*Work request*. No pictures go into the copy. Write out exactly the lines below from the one containing "Task: Show the" through the one containing "You are a computer-use agent.".

*The records*.
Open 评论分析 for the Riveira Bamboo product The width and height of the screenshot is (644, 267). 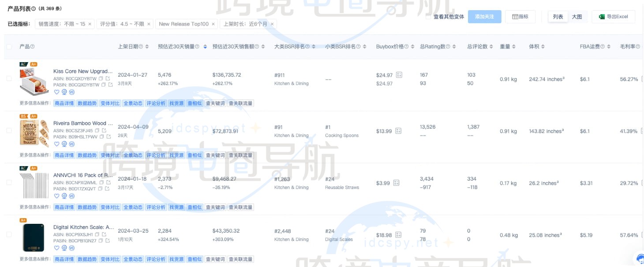coord(156,155)
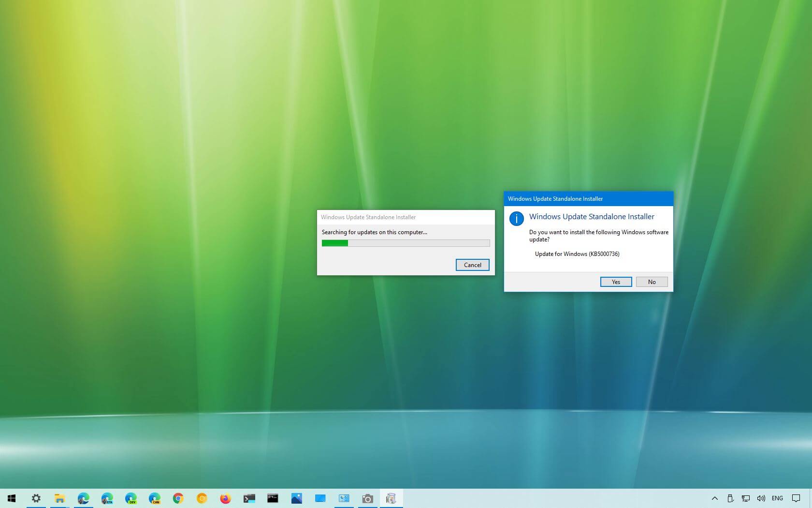
Task: Open File Explorer from the taskbar
Action: [59, 498]
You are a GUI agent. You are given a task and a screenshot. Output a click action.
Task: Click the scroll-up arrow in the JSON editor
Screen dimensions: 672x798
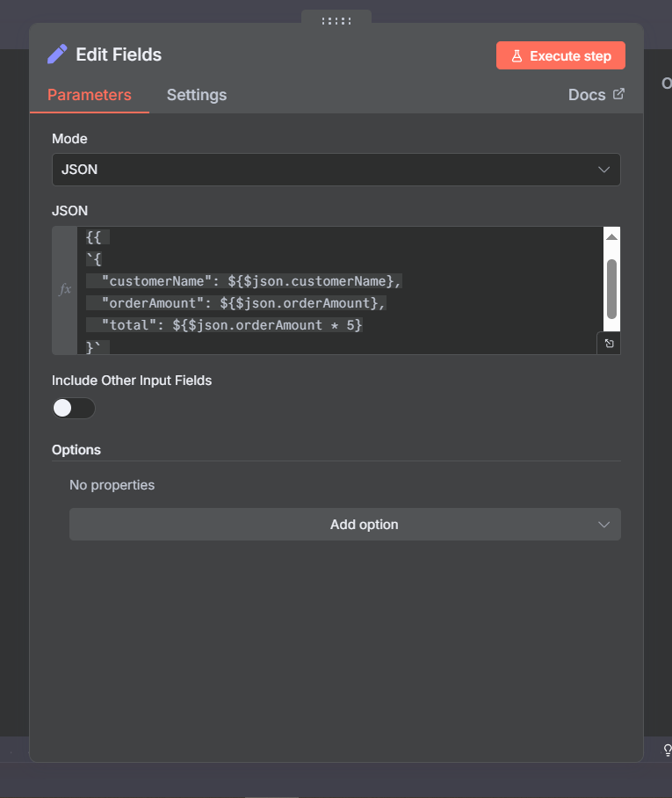point(611,236)
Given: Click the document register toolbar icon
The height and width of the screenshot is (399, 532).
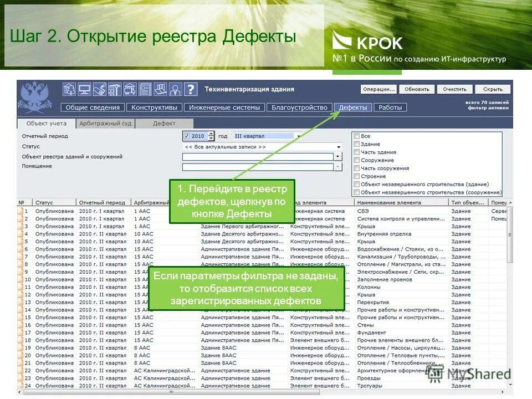Looking at the screenshot, I should coord(144,90).
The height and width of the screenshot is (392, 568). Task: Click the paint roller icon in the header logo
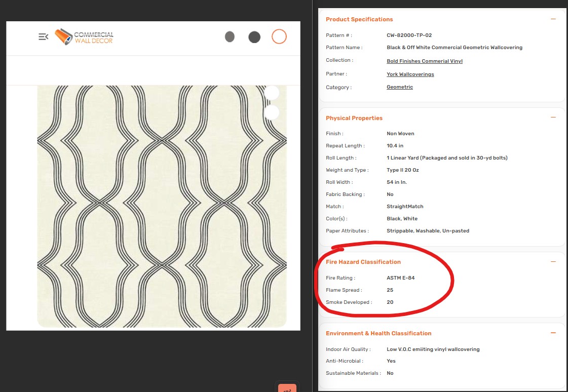62,37
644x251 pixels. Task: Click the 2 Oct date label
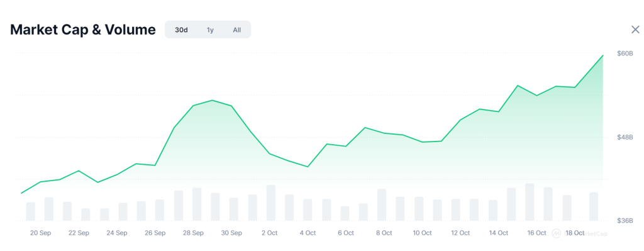(x=270, y=233)
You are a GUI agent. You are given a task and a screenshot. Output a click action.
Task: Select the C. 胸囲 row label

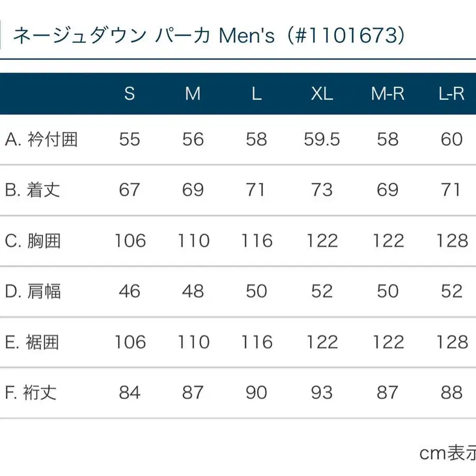[33, 241]
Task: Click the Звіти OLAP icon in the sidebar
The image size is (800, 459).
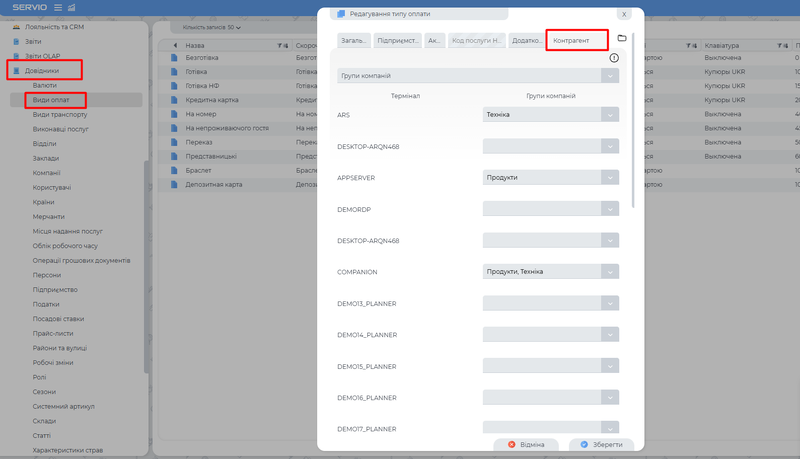Action: pos(15,56)
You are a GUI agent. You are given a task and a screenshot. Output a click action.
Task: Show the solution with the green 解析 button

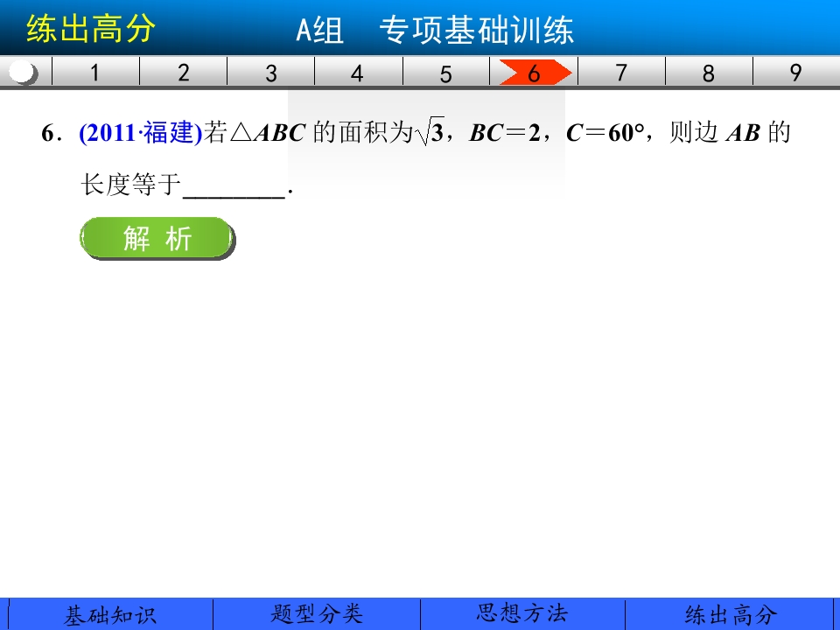point(157,238)
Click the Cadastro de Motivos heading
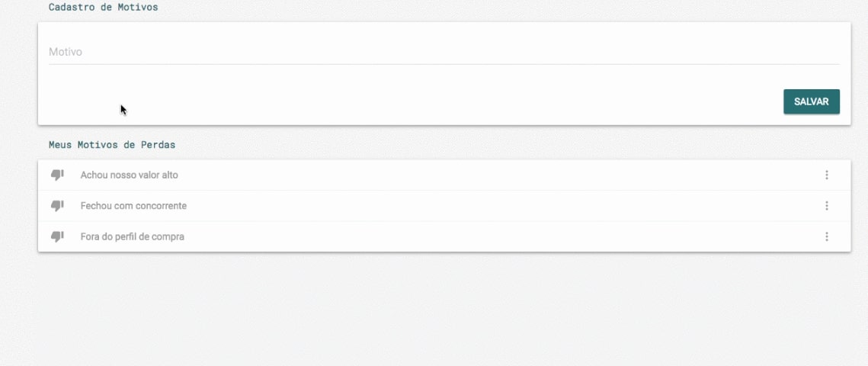 click(x=104, y=7)
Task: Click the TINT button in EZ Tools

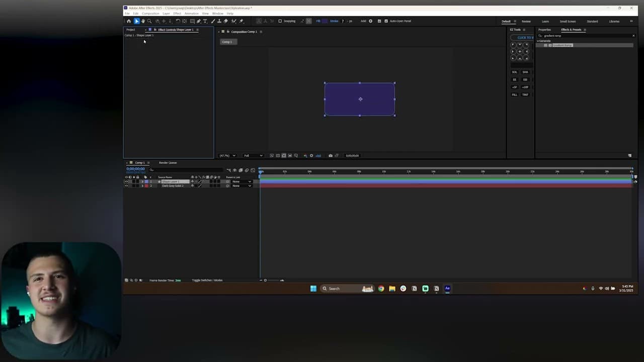Action: coord(525,95)
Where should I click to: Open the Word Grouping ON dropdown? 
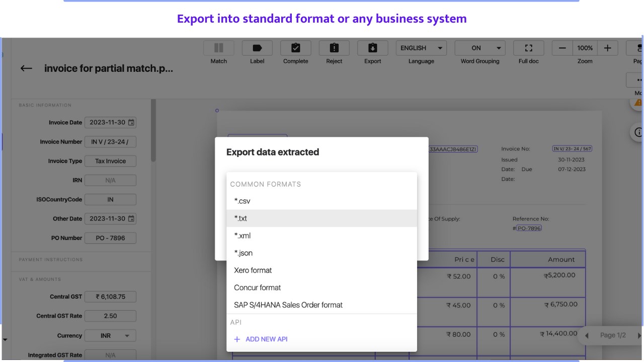pyautogui.click(x=480, y=48)
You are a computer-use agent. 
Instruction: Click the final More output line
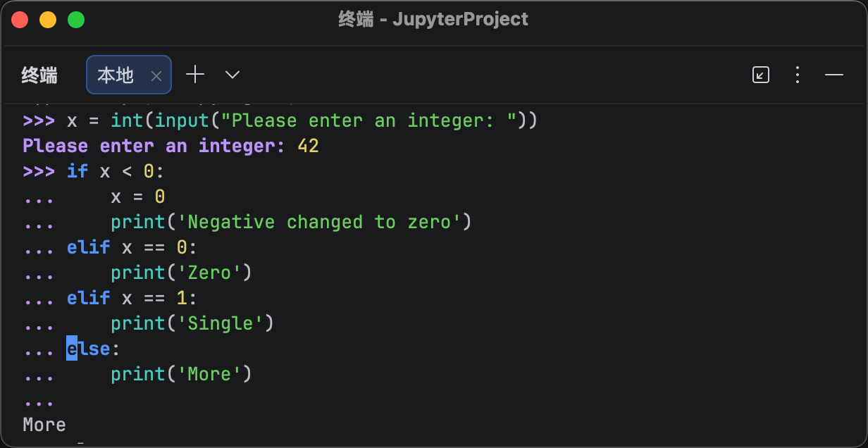point(44,425)
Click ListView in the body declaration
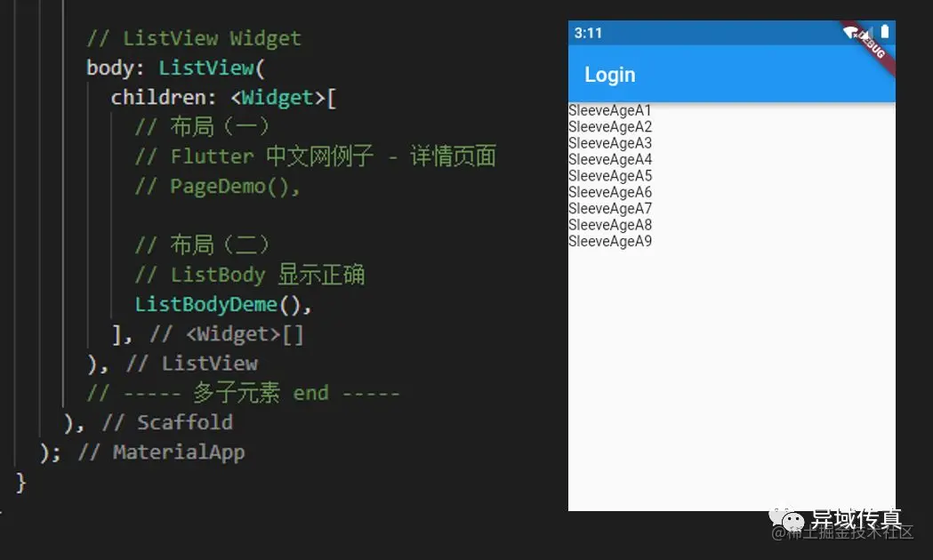Screen dimensions: 933x560 pos(205,68)
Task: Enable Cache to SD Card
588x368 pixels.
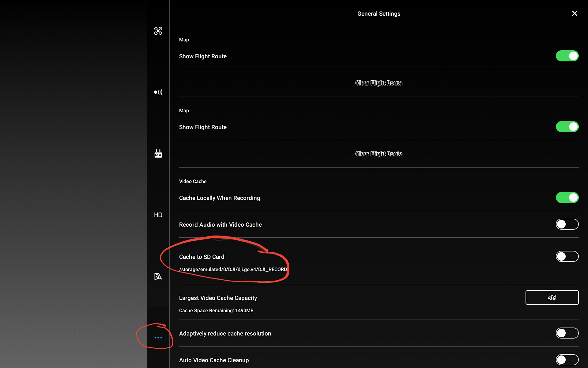Action: 567,256
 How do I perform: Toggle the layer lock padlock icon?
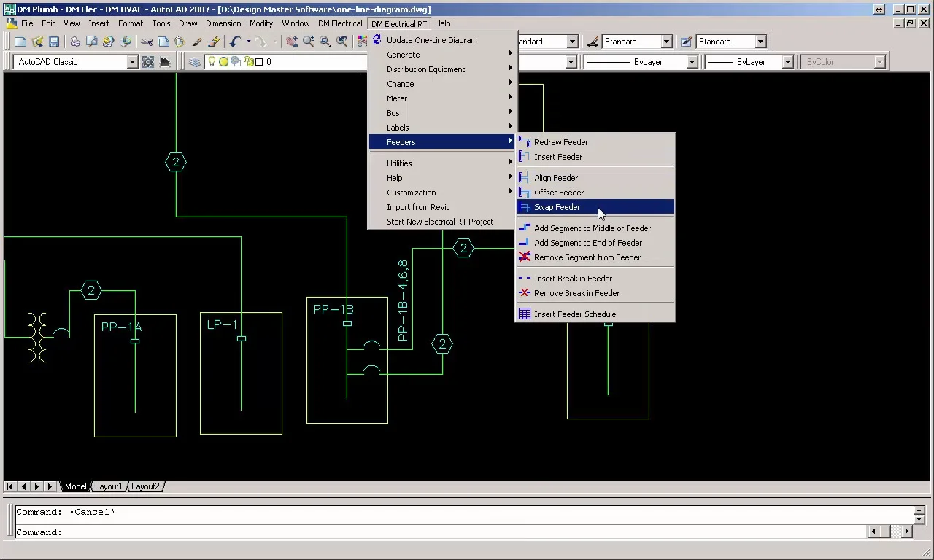tap(248, 62)
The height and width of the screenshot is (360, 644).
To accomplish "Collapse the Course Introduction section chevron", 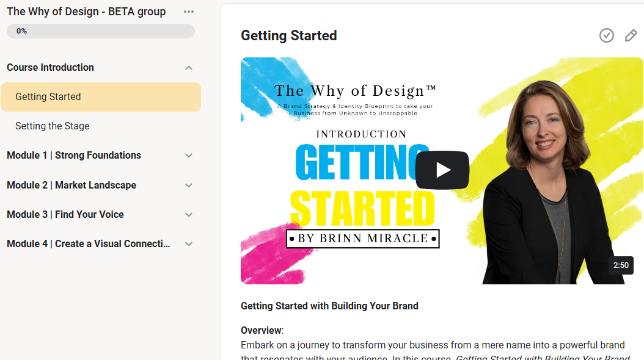I will click(189, 68).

*Solution to this task*.
Task: Show the solution with the green 解析 button

point(157,238)
Click the Cadastro de Motivos heading
 click(x=104, y=7)
Task: Click the TINT button in EZ Tools

Action: coord(525,95)
Where should I click to: Open the Word Grouping ON dropdown? 
pyautogui.click(x=480, y=48)
You are a computer-use agent. 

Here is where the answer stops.